Образы телесного расчленения интересуют нас не столько как метафоры работы познания, сколько как аллегории (в беньяминовском смысле) работы истории. Раскрывая проблематику исторического у Ницше, Фуко писал: «В качестве анализа истока генеалогия — это артикуляция тела и истории. Она должна показать тело, испещренное историей, и историю, разрушающую тело» 56. Пример приложения такого действия истории к телу находим в «Сентиментальном путешествии»:
Он рассказывал мне еще подробность про взрыв.
После взрыва солдаты, окруженные врагами, ждущие подвижного состава, занялись тем, что собирали и составляли из кусков разорванные тела товарищей.
Собирали долго.
Конечно, части тела у многих перемешали.
Один офицер подошел к длинному ряду положенных трупов.
Крайний покойник был собран из оставшихся частей.
Это было туловище крупного человека. К нему была приставлена маленькая голова, и на груди лежали маленькие, неровные руки, обе левые.
Офицер смотрел довольно долго, потом сел на землю и стал хохотать…
хохотать… хохотать… 57
Для нас здесь важна не только демонстрация «тела, испещренного историей, и истории, разрушающей тело», но важно и то, что Шкловский (как и Ницше) показывает работу историка, обнажает фиктивность традиционной генеалогии, обретаемой в результате реверсивного по отношению к истории движения: там, где должен был находиться некий органический исток (Ursprung), мы находим случайную механическую конструкцию. Через образы расчлененных тел и, самое главное, через образ их реинтеграции Шкловский дает аллегорию как самой работы истории, так и встречной по отношению к ней интерпретативной работы историка.

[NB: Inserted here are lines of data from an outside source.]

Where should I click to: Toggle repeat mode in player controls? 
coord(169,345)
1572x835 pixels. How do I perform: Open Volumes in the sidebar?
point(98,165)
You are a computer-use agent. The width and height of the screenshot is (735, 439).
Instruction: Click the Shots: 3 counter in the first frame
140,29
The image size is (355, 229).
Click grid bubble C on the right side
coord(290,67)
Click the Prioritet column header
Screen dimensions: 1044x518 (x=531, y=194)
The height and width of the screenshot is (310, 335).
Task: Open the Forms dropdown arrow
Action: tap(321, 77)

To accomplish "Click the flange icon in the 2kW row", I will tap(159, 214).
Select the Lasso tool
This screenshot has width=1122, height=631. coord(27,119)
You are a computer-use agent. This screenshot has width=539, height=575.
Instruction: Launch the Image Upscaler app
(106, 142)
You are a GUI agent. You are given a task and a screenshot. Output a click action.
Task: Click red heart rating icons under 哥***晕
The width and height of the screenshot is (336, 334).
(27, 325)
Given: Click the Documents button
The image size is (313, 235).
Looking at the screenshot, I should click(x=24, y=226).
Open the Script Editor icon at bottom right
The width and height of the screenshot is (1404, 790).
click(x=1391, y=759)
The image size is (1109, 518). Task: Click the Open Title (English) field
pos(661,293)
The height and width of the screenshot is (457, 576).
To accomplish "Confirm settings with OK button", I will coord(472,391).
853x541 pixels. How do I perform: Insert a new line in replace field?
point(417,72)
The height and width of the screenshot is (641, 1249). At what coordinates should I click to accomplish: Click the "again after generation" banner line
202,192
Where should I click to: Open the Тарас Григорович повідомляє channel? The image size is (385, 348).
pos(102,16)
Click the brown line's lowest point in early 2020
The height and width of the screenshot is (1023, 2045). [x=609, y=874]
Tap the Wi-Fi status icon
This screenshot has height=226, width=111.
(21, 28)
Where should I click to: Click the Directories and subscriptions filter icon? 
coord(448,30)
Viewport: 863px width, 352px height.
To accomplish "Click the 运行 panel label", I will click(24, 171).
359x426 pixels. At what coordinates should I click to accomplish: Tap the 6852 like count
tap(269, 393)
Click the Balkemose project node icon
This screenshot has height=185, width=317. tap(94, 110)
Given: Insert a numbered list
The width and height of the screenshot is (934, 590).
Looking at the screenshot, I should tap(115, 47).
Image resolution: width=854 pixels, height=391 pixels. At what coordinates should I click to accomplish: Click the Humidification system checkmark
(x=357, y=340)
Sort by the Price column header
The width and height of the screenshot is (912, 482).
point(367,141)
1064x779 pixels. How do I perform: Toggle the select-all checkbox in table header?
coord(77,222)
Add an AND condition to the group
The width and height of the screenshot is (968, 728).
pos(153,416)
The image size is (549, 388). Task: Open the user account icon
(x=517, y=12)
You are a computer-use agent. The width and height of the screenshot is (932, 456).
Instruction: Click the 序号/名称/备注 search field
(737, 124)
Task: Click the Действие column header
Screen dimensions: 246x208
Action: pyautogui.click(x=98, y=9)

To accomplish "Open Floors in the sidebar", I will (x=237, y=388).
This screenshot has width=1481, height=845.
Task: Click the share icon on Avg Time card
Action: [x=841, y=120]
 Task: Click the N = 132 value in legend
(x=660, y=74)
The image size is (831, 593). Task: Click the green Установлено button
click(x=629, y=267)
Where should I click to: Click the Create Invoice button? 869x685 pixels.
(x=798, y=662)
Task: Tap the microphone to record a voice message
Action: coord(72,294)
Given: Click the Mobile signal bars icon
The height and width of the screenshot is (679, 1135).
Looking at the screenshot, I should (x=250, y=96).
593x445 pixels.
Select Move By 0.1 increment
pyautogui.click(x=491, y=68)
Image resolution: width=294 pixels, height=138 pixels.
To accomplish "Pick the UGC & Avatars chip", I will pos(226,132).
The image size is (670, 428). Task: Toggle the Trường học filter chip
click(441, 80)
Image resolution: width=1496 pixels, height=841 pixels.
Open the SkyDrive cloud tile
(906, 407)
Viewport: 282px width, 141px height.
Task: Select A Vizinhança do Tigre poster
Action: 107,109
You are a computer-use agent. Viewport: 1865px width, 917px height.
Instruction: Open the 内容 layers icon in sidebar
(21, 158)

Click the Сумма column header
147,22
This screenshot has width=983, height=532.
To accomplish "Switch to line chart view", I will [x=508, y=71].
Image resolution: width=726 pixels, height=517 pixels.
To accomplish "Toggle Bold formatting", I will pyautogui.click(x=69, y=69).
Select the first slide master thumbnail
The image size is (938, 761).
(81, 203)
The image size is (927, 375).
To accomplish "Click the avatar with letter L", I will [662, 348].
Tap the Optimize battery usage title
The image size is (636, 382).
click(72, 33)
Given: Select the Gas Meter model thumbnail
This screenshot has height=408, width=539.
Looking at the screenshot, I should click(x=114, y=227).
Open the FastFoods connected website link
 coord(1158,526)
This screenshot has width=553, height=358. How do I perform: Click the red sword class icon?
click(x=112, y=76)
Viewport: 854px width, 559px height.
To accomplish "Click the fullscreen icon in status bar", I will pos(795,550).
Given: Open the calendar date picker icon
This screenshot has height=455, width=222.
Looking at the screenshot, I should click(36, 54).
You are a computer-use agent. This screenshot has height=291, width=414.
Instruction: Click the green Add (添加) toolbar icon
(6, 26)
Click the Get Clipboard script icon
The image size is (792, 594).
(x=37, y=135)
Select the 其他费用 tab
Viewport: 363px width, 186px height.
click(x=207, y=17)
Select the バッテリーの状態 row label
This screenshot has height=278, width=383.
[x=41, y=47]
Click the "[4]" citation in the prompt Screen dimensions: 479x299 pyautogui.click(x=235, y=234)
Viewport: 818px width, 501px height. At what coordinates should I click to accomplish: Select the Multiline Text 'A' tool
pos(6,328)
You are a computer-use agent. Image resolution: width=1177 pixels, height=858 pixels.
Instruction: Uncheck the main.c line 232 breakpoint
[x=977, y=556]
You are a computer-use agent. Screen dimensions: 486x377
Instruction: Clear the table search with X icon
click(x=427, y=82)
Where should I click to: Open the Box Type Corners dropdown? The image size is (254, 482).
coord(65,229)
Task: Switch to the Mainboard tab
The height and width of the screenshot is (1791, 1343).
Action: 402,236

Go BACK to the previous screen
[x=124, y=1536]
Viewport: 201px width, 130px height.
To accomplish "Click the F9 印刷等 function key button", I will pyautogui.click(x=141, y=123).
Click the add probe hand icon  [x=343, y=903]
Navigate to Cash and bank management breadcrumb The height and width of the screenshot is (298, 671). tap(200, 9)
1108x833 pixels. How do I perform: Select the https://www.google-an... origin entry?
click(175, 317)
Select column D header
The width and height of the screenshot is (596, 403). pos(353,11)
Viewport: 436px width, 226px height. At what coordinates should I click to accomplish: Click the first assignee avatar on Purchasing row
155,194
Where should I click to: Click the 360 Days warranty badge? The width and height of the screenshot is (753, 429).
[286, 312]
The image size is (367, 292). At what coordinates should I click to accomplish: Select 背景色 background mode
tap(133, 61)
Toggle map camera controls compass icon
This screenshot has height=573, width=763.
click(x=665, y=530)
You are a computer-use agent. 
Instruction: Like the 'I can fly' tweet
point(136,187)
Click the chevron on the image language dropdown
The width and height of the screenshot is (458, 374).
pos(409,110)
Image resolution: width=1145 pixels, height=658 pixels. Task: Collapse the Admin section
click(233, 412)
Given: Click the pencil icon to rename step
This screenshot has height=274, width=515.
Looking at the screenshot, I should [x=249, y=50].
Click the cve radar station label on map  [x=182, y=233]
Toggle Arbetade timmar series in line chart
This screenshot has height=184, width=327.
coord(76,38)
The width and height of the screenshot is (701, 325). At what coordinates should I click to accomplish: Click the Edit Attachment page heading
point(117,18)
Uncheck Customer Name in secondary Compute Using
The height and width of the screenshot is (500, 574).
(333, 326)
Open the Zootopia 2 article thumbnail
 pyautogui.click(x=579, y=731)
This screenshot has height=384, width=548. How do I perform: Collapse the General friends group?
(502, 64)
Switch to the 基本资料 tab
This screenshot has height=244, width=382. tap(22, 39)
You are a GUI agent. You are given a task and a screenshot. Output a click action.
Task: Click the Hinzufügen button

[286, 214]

Кроме того, за естественной и оправданной повествовательно психологической мотивировкой хохота офицера можно выявить философский контекст, позволяющий увидеть за этой очевидной мотивировкой возможность иной, более содержательной интерпретации. Этот контекст через третий элемент — смех — устанавливает дополнительную связь между телесной деформацией и обнаружением под органической оболочкой механической конструкции и отсылает к актуальному для формалистов источнику, а именно к философии Анри Бергсона, точнее, к его работе о смехе — «Le Rire» (1899). Смешное у Бергсона покрывает сферу, превышающую сферу комического (так же как у Тынянова область пародии превышает область комического 58). Согласно Бергсону, непосредственной причиной смеха оказывается неспособность человека поддерживать контроль над собственным телом, с другой стороны, сам смех становится общественным жестом, призывающим вновь обрести этот контроль, искусство же выявляет через комические эксцессы скрытый автоматизм повседневности 59. «Мы смеемся всякий раз, когда личность производит на нас впечатление вещи», — утверждает Бергсон, двигаясь в своей теории смеха от эффектов, связанных с «искусственной механизацией (выделено автором. — И.К.) человеческого тела», к более общей идее подмены «естественного искусственным» 60. Смех в данной сцене приобретает характер короткого замыкания, прерывающего нормальное течение душевной жизни и переводящего потенциально разрушительную эмоцию в регистр формальных, интеллектуальных реакций. Травматический опыт столкновения с разъятым на части человеческим телом (собственно, это даже не тело, а фрагменты нескольких тел) блокируется и нейтрализуется через смех как предельно отстраненную позицию, позволяющую сохранить некоторую внутреннюю целостность. В этом смысле смех, являясь незаинтересованной реакцией на выявление конструкции, оказывается моделью эстетического восприятия как такового 61. Несмотря на то, что искусство и история, с точки зрения формалистов, исходят в своем движении из принципа остранения, эстетическое восприятие оказывается своеобразной терапией исторической опыта.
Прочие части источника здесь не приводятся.